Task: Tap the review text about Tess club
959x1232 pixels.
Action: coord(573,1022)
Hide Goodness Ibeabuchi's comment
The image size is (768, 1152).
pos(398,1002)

§ Your objective:
Each line of the listing is to be output verbatim.

§ Reply to the task:
Task: Tap the review text about Tess club
959x1232 pixels.
Action: coord(573,1022)
Hide Goodness Ibeabuchi's comment
The image size is (768, 1152).
pos(398,1002)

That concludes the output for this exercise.